Teclados múltiplos, bateria pesada, uma tonelada de backing vocals femininos anônimos, eventual vozeirão de negra ao fundo (como não lembrar de Oleta Adams, tendo vivido a década?) e todos – sim, todos – os truques, cacoetes e barulhões power pop a la Laura Branigan, Robert Palmer ou Dan Hartman (descansem em paz), mas Lionel Ritchie também virà à cabeça se você prestar atenção e conhecer bem o pop ointentista. A contagiante Can’t Deny My Love tem teclado calmo de Foreigner no começo, mas desabrocha num bombástico hino com piano elétrico merengado a la Miami Sound Machine e aquele efeito freestyle que metade do europop usou. 

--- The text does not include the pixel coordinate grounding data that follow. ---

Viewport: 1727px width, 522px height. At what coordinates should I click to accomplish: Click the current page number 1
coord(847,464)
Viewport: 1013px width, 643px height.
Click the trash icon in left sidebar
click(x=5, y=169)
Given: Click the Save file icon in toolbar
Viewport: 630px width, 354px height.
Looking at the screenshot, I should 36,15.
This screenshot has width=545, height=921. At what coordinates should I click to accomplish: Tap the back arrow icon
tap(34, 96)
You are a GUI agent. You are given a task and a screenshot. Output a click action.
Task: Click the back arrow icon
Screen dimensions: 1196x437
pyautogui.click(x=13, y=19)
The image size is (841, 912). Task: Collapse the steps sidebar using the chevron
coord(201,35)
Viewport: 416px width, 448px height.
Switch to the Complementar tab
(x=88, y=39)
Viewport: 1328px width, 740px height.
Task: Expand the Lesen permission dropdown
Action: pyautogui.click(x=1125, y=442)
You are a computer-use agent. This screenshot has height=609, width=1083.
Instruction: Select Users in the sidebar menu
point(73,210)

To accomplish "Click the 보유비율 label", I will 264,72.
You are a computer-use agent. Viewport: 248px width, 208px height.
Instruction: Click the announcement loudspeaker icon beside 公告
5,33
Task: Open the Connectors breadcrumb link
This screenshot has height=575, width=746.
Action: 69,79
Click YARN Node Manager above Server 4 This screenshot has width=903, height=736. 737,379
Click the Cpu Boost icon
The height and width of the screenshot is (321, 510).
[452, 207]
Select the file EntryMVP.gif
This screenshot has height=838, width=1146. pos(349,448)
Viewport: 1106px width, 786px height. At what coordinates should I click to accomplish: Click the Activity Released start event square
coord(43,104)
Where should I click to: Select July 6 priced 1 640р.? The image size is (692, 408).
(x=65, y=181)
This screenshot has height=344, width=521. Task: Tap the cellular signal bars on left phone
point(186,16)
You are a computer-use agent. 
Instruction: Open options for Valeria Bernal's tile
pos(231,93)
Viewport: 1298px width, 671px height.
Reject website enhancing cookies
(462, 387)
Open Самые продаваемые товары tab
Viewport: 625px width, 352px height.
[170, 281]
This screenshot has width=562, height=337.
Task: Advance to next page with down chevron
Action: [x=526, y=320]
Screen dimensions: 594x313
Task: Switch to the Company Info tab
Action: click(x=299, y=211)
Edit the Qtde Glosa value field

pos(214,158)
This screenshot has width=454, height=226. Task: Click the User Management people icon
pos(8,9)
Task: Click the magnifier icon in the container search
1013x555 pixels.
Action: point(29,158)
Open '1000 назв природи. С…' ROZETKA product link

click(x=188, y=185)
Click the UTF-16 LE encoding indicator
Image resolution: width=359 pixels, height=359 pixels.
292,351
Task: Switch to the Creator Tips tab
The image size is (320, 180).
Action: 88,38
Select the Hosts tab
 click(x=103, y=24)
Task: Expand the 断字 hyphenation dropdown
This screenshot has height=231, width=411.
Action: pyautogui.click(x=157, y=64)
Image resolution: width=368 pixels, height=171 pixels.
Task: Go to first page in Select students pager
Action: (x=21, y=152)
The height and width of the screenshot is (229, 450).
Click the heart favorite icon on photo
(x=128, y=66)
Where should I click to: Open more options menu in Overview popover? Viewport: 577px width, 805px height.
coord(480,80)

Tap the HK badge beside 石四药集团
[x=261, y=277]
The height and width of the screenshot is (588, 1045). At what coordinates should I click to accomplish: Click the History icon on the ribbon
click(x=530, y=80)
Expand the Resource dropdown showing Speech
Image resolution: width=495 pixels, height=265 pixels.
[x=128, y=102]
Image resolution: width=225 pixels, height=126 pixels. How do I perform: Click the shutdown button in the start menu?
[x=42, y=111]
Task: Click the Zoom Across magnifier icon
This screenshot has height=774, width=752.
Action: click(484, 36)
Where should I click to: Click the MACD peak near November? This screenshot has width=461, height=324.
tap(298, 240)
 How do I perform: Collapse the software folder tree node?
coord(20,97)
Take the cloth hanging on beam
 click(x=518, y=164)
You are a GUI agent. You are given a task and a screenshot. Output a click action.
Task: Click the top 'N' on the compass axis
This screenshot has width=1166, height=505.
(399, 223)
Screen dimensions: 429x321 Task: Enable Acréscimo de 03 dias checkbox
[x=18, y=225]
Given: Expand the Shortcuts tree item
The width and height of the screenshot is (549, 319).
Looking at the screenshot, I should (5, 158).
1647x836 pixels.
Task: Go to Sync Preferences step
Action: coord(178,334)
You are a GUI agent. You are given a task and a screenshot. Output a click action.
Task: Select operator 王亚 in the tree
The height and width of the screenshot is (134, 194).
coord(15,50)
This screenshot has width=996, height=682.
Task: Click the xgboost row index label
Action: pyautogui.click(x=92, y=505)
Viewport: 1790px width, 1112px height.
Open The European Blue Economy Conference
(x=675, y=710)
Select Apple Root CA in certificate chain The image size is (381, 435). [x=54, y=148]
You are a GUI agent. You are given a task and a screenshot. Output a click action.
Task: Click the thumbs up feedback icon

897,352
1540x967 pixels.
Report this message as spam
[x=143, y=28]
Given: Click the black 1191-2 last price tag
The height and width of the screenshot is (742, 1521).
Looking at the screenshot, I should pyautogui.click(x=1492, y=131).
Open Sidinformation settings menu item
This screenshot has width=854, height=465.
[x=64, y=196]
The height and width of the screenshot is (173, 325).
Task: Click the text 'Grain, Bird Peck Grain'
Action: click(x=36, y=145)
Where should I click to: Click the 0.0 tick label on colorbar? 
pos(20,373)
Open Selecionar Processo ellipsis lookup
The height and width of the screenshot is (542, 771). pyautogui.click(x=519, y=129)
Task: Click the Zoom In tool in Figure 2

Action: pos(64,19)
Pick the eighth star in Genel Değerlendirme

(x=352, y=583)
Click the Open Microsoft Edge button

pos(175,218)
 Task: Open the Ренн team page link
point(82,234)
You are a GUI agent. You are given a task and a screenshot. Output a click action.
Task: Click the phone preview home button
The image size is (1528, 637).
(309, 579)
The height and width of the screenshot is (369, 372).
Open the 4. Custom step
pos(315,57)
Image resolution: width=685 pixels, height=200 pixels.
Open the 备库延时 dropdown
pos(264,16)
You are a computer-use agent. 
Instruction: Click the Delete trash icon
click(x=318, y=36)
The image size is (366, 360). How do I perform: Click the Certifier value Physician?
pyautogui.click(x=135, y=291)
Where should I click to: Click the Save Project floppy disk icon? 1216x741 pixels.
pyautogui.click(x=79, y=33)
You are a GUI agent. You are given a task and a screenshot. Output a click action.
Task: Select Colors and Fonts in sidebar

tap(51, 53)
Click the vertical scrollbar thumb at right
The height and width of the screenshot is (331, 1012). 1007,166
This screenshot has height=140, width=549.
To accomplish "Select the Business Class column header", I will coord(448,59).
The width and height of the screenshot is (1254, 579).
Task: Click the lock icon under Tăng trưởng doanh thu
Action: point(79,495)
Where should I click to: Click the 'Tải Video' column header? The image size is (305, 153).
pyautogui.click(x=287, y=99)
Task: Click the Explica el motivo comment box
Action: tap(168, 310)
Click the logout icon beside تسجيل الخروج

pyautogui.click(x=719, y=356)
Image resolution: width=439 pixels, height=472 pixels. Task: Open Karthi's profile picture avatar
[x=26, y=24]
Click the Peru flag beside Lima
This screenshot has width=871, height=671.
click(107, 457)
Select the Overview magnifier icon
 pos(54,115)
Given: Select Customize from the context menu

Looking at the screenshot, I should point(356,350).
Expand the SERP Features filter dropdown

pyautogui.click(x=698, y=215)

I Can Change não deixa dúvidas quanto à paternidade oitentista de Desired Effect. Começa baladeira com vozinha fina e piano elétrico, mas no momento em que Brandon promete pra garota que pode mudar, entra a batida de Smalltown Boy, do Bronski Beat bem ao estilo pós-moderno dos meshups e o negócio vira synth-dance pulável. A heterossexualização da letra – a canção dos ingleses do Bronski tem forte subtexto gay – camufla subversão deliciosa, porque quando a promessa é feita à guria pela primeira vez, entra backing vocal fininho; ninguém menos que Jimmy Somerville da canção original, soltando a franga. E quer maldade maior pra homofóbicos em potencial do que colocar Neil Tennant, dos Pet Shop Boys, pruma discreta participação? Brandon Flowers é um mórmon do bem. Claro que a sonoridade Pet Shop Boys tipo It’s a Sin aparece em algum canto do álbum.
Suspeito quo o efeito desejado pelo vocalista do The Killers nessa aventura sozinho era ser universalmente amado e respeitado como astro pop. OK, Brandon, você venceu. The Desired Effect é incrível do começo ao fim com sua rememoração duma década de 1980 bastante imaginada.